In general, the album strikes a great balance between the interludes and the iron-bound, punishing loud-and-proud doom metal. You can argue that it does have maybe one or two too many, for sure. That’s definitely a fair argument and I wouldn’t say someone is wrong for it. For my part though, I simply feel that the way everything flows into each other is part of what makes the album special at the end of the day, as much so as that glorious main riff to “The Sleeping Tyrant”; that absolutely fuckin vicious riff that drives the verse of “Cimmerian Codex”, or “LEND ME YOUR STEEEEEEEEEL” in “Cromlech”.

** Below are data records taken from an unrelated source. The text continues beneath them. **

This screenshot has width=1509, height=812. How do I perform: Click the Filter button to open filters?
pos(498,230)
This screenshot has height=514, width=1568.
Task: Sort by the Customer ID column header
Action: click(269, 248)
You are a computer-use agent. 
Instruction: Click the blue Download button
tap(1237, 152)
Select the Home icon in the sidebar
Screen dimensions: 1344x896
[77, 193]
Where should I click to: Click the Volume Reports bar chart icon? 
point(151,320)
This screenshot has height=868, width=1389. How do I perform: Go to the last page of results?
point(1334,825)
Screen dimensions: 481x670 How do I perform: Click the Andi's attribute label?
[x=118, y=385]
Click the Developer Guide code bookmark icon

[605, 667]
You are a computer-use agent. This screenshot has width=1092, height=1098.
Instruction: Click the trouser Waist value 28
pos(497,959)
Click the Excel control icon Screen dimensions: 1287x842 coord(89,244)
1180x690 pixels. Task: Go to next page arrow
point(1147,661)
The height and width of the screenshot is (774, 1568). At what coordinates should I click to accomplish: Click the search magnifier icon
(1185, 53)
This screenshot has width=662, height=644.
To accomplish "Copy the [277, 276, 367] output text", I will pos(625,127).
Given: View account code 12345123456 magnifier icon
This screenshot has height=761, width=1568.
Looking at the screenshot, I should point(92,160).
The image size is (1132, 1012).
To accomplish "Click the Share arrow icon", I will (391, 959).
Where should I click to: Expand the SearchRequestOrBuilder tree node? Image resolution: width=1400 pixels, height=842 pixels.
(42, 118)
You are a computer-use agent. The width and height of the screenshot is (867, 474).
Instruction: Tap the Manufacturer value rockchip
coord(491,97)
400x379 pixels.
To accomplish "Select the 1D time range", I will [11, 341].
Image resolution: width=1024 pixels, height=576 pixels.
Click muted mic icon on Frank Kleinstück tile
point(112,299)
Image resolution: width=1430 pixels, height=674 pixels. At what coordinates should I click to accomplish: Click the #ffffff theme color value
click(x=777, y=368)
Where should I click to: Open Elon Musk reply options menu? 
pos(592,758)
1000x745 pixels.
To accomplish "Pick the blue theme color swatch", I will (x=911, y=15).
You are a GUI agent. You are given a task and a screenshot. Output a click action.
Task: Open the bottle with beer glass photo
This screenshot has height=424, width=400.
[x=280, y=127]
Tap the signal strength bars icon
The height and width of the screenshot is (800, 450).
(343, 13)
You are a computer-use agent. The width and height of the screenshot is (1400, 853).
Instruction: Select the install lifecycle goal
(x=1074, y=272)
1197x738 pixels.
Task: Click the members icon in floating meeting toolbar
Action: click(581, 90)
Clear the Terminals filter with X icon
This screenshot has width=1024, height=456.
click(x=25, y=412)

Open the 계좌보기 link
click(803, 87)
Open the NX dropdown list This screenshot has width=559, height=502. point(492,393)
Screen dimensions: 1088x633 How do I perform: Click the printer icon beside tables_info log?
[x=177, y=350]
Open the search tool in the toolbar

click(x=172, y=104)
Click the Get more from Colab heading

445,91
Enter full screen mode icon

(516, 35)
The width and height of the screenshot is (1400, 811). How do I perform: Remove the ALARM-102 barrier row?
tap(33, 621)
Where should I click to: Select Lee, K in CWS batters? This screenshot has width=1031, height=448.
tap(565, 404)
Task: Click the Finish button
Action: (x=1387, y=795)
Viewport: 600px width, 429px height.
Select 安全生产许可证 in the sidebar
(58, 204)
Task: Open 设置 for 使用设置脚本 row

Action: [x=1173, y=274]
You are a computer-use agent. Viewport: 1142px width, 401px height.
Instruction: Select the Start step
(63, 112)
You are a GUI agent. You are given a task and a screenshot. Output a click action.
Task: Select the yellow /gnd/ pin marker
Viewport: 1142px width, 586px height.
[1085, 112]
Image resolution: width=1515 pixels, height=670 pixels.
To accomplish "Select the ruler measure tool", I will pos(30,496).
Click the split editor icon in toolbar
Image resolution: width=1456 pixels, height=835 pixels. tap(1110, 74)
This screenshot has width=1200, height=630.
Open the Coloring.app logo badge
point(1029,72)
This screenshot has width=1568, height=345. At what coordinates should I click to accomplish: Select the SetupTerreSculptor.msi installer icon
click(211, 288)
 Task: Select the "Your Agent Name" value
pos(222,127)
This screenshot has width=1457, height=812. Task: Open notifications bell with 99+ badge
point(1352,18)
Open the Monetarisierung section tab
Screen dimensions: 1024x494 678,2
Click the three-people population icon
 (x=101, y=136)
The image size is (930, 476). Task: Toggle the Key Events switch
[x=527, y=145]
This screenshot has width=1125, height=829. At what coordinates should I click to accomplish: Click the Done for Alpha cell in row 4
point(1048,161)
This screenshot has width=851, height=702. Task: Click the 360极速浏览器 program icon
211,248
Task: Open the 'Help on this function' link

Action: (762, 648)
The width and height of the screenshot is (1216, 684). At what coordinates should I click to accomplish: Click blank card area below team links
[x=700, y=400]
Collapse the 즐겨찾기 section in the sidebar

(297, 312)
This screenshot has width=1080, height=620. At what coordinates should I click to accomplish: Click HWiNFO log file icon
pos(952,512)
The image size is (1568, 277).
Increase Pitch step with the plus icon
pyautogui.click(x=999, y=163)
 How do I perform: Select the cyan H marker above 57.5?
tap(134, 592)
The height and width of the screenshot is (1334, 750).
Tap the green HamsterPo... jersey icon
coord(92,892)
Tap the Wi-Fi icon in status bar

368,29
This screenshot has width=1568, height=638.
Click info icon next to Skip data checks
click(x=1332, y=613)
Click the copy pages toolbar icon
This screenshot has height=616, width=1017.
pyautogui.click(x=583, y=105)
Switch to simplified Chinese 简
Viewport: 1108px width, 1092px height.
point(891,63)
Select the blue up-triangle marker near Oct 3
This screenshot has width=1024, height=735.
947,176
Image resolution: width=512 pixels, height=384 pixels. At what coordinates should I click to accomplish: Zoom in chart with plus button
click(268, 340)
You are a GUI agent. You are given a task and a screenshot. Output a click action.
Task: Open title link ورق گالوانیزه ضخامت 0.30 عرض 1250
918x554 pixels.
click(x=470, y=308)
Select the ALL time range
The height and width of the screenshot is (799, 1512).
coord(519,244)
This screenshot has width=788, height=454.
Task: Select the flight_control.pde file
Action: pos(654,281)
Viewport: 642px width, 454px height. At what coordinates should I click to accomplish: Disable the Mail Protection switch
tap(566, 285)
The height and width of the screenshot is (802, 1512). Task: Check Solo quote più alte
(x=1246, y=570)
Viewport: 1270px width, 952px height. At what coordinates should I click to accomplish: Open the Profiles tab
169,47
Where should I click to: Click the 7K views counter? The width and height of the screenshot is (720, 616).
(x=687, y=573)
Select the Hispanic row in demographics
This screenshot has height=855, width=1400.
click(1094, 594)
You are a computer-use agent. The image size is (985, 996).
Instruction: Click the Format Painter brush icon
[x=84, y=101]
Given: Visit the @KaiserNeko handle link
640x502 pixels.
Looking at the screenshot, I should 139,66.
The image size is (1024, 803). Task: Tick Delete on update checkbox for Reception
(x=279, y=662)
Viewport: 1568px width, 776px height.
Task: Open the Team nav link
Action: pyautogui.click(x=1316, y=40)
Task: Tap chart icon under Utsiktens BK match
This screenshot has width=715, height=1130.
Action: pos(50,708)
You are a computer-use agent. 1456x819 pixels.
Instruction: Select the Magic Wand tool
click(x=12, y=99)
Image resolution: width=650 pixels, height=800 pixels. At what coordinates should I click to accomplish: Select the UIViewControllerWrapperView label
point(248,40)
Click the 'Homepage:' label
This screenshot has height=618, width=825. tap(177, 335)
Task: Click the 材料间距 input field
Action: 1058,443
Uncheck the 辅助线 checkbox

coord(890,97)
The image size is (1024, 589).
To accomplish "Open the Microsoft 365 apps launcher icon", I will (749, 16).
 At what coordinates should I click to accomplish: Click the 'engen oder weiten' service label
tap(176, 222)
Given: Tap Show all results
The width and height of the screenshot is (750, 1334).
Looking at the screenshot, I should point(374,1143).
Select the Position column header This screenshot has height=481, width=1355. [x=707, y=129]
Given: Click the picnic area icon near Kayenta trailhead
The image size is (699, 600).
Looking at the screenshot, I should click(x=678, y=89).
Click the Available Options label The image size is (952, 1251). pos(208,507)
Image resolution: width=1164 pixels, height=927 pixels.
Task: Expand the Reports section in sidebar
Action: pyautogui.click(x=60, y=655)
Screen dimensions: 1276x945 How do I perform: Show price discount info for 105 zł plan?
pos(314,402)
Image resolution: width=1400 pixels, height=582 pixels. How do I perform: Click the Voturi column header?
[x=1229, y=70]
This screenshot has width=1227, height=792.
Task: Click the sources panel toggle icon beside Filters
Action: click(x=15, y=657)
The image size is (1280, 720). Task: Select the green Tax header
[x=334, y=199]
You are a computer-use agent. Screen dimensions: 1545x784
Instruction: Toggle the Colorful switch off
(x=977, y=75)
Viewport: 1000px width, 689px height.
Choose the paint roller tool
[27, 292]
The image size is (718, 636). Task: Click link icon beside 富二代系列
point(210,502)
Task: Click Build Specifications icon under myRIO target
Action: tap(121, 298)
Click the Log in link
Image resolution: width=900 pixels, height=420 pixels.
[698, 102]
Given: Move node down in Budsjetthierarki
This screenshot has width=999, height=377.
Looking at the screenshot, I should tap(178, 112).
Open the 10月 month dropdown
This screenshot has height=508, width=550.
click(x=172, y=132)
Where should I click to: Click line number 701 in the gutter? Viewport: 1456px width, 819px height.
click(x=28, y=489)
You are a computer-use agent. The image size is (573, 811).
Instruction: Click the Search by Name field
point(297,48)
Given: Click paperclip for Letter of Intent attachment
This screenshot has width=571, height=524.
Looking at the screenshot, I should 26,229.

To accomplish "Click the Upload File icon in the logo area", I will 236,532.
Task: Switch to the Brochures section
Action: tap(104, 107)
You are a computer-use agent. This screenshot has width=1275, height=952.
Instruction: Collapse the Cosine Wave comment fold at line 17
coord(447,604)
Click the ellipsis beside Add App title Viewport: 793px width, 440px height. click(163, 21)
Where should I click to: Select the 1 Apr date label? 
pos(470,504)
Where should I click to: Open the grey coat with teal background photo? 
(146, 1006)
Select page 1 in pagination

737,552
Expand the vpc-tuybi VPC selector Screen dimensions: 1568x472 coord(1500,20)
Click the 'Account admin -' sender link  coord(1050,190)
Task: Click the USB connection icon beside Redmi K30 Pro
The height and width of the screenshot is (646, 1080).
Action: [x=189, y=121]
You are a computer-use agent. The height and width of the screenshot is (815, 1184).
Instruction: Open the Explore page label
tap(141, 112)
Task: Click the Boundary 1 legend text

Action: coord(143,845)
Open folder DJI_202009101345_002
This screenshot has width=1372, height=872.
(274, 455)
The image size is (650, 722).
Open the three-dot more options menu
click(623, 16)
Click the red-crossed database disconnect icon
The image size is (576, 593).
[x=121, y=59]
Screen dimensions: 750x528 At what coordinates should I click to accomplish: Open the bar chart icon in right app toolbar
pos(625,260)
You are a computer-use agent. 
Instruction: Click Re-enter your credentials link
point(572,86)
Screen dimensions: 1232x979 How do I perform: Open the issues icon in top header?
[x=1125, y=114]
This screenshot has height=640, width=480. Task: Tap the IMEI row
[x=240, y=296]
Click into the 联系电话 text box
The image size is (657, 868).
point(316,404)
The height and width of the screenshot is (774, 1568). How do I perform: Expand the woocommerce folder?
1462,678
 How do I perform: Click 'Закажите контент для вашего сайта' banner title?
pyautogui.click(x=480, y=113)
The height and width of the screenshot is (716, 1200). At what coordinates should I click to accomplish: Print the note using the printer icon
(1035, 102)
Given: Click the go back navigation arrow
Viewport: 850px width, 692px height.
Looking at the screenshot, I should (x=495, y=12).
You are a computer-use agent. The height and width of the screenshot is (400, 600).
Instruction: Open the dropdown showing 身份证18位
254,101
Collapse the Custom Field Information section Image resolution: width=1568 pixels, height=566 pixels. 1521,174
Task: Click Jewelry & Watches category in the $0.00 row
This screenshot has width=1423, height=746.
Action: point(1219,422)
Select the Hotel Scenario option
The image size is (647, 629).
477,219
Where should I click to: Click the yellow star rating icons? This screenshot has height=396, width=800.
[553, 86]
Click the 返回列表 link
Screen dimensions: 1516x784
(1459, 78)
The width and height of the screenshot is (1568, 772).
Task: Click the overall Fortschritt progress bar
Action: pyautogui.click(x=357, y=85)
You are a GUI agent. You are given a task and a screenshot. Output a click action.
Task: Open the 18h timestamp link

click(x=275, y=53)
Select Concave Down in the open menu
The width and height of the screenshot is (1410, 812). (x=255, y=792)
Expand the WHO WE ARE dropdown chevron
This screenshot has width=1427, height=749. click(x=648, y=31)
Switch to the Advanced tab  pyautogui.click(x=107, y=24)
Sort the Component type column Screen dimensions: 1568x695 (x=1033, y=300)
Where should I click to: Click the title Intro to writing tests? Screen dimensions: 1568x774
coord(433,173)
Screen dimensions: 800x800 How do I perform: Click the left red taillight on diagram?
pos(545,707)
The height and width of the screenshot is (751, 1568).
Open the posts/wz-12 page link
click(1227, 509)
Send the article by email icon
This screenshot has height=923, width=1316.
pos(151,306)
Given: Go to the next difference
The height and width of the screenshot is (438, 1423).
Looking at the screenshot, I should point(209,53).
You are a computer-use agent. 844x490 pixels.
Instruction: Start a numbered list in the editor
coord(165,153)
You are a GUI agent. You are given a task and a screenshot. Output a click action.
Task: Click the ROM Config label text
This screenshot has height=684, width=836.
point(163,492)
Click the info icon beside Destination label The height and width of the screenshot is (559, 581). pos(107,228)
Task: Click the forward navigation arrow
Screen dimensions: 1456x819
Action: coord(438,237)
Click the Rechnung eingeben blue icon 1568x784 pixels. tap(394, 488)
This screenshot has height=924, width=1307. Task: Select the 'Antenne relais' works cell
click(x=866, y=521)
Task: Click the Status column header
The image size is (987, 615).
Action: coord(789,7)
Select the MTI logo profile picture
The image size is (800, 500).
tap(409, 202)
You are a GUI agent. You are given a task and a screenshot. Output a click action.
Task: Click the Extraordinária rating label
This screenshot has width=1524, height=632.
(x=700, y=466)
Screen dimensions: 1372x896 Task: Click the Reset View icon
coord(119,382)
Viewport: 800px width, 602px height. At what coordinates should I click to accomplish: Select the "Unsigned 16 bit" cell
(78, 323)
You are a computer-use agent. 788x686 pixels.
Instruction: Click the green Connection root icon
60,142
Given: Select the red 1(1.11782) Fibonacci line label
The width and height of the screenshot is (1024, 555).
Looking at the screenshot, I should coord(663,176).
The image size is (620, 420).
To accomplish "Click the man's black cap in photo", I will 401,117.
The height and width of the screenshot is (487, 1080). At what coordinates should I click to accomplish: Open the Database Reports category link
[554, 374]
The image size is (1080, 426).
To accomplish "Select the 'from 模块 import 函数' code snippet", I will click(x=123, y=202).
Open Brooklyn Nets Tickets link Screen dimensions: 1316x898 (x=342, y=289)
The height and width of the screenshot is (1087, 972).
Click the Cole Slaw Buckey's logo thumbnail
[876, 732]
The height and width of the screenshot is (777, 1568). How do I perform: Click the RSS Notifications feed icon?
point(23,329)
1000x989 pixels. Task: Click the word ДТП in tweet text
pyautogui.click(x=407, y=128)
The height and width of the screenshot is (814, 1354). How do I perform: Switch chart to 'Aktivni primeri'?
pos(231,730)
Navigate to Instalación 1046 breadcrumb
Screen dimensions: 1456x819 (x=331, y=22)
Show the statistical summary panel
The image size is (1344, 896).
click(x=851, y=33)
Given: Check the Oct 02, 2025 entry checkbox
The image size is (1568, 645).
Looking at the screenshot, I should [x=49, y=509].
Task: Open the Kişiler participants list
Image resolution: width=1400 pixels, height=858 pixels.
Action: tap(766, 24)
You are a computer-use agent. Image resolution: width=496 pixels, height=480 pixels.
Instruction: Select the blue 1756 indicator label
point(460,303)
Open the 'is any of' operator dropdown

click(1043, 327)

Overall, New Dark Age is a brilliant record; the band’s writing, playing, and performances are in top form throughout. Whatever minor warts it has pales in comparison to the fact that it can give a emotive, vivid experience quite unlike much else out there. Even the production largely manages to avoid the pitfalls that made most late 90s albums sound like plastic, a rare feat. This is a special album and one not to be missed if people somehow have not heard it by now. And if you have, well, you don’t need me to tell you what to do.